The narrator of Samuel's experience in the temple at Shiloh is careful to point out the rarity of divine self-revelation (1 Samuel 3.1), and reinforces this by emphasising the failing eyesight of the priest Eli (1 Samuel 3.2), the darkness of the temple -- apart from the lamp burning before the ark (1 Samuel 3.3) -- and the fact that the boy Samuel "did not yet know the Lord" (1 Samuel 3.7). It takes three attempts before Samuel distinguishes the Lord's voice from that of Eli (1 Samuel 3.10), an event that tells us much about the limits of what we see in relation to the information at our disposal, and the ideas that are containable in our imaginations. Here is an asymmetrical situation, in which God knows Samuel, but Samuel does not know God.

When God does speak, it is not to say anything personal to the child, but to make him the bearer of difficult news. He must relay to Eli the fact that his sons' abuse of the priestly office will result in perpetual punishment for the whole family (1 Samuel 3.11-14). Out of this will come a new start for Israel; but all that still lies ahead. For the moment, it is a frightened little boy who lies awake through the small hours, and gets up to open the temple doors in the morning, afraid to relay God's words to Eli (1 Samuel 3.15). Eli's insistence on knowing what has been said marks the moment when Samuel begins to grow up, and to take on the authority and responsibility of truthful vision and truthful speech (1 Samuel 3.19).

Another revealing divine encounter takes place on the shores of Lake Galilee, some centuries later. Where sight, or the failure of sight, is a dominant motif in the account of Samuel, the Gospel of John is interested in seeing as discovery. Jesus finds Philip, who finds Nathanael, and reports to him that he and his compatriots have found the one foretold by Moses and the prophets (1 John 43-45). Philip, that most endearing of evangelists (see John 12.20-22, and Acts 8.26-38), is immediately ready to introduce the Messiah to his friend. His charming absence of self-consciousness in naming the longed-for figure, in the next breath, as "Jesus son of Joseph from Nazareth" (John 1.45) is also the gospel-writer's signal that divinity and humanity are fully realised in this person.

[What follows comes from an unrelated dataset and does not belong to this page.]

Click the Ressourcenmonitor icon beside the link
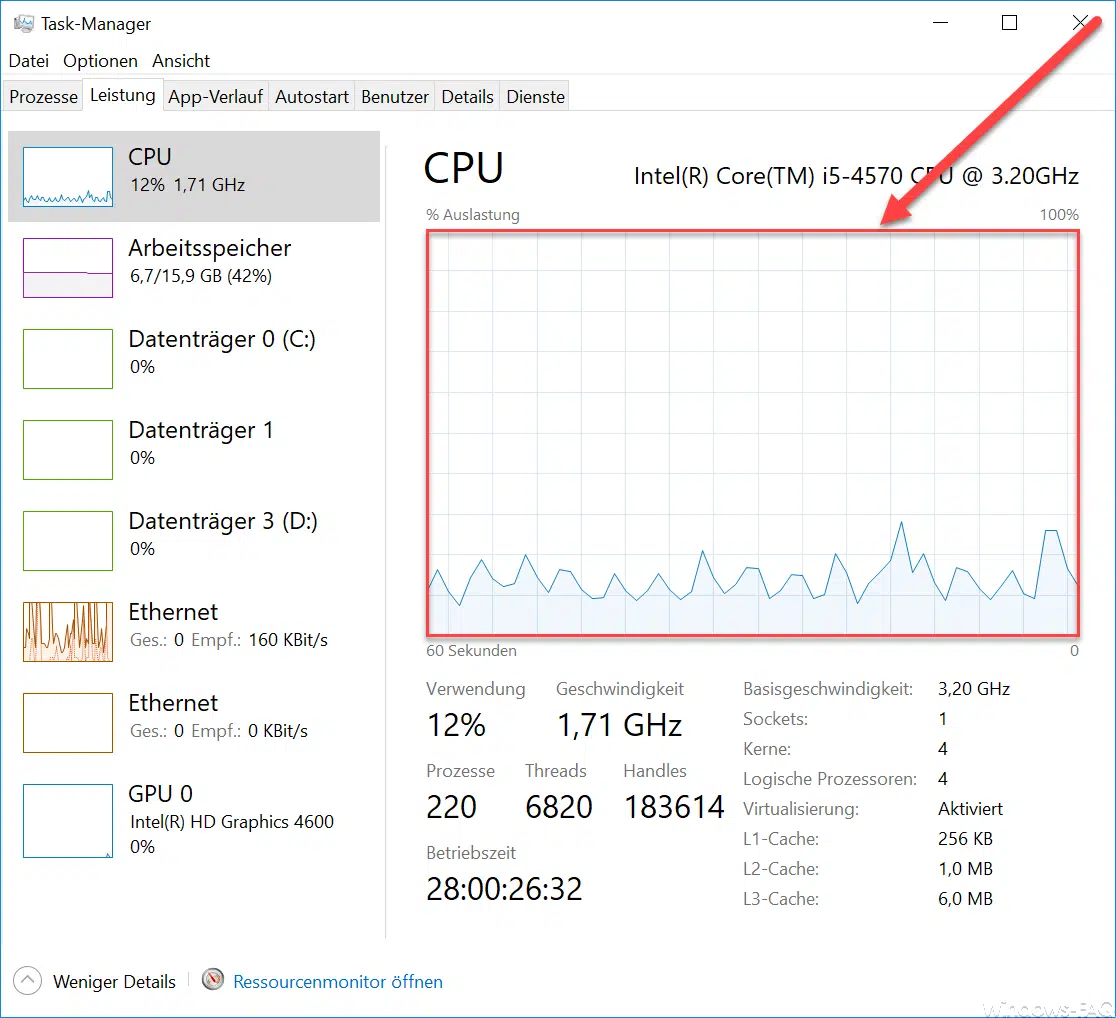This screenshot has height=1018, width=1116. pyautogui.click(x=213, y=981)
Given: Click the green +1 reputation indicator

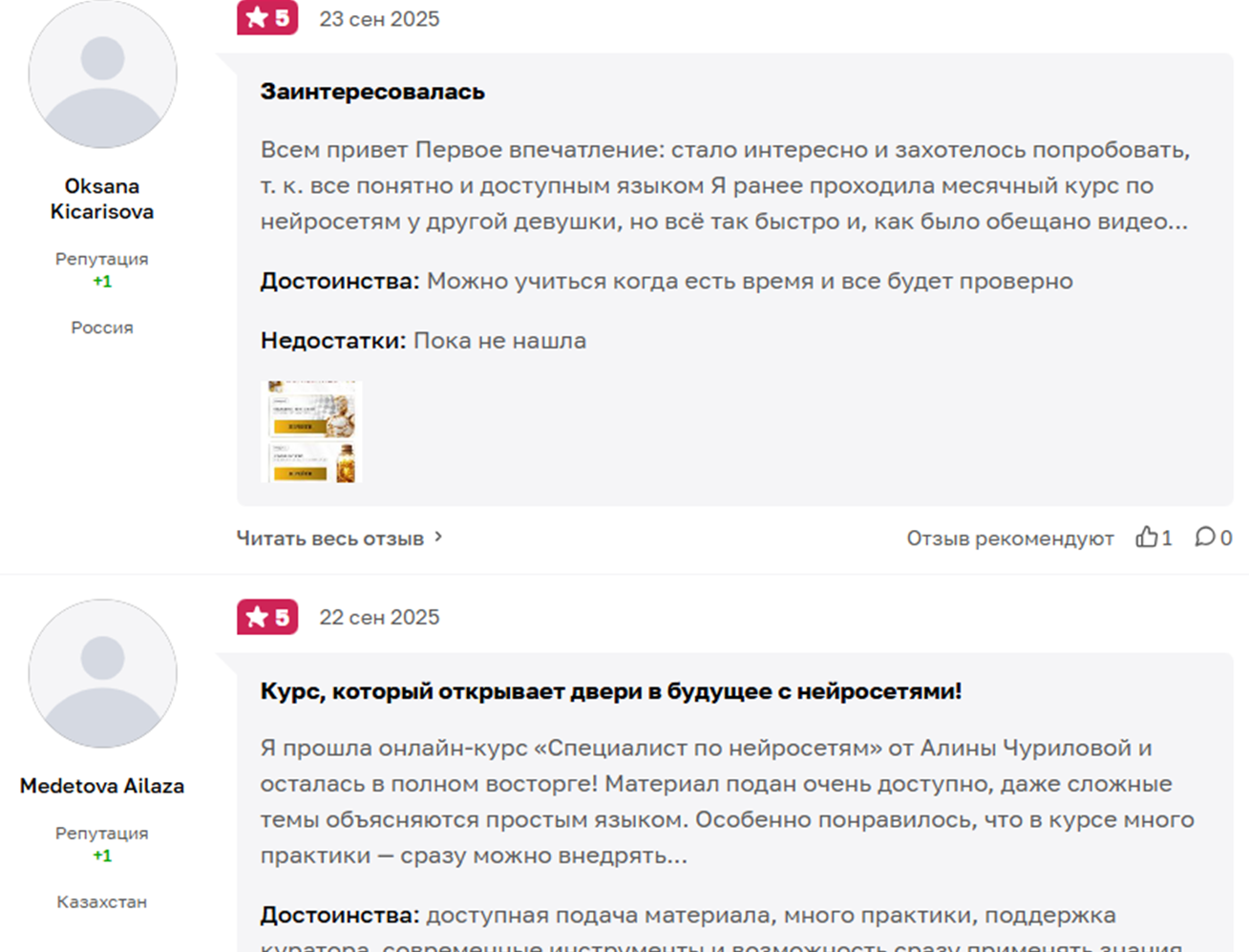Looking at the screenshot, I should pyautogui.click(x=101, y=282).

Philip is not put off by Nathanael's ironic quip, insisting, "Come and see!" (John 1.46). But there is a vast disparity in the way Nathanael sees, and the way Jesus sees. Jesus makes it clear that, even before Philip brought Nathanael to meet him, he had marked him out (1 John 48). These seem slender grounds for the acclamation that Nathanael makes in response: "Rabbi, you are the Son of God! You are the King of Israel!" and Jesus' reply suggests that he is not anxious to be hailed as a clairvoyant. Instead, he wants his followers to see, just as he sees them. He longs to share the vision of glory (John 1.50; see also Genesis 28.10-17 and Acts 7.56).

The rest of this gospel will show how this longing is gradually and painfully realised, through moments of clear vision and moments of astonishing obtuseness (see especially John 14.4-14). God's invitation to full knowledge is a work in progress, a slow transformation, to which Sunday's collect is a powerful accompanying prayer: transform the poverty of our nature by the riches of your grace, and in the renewal of our lives make known your heavenly glory.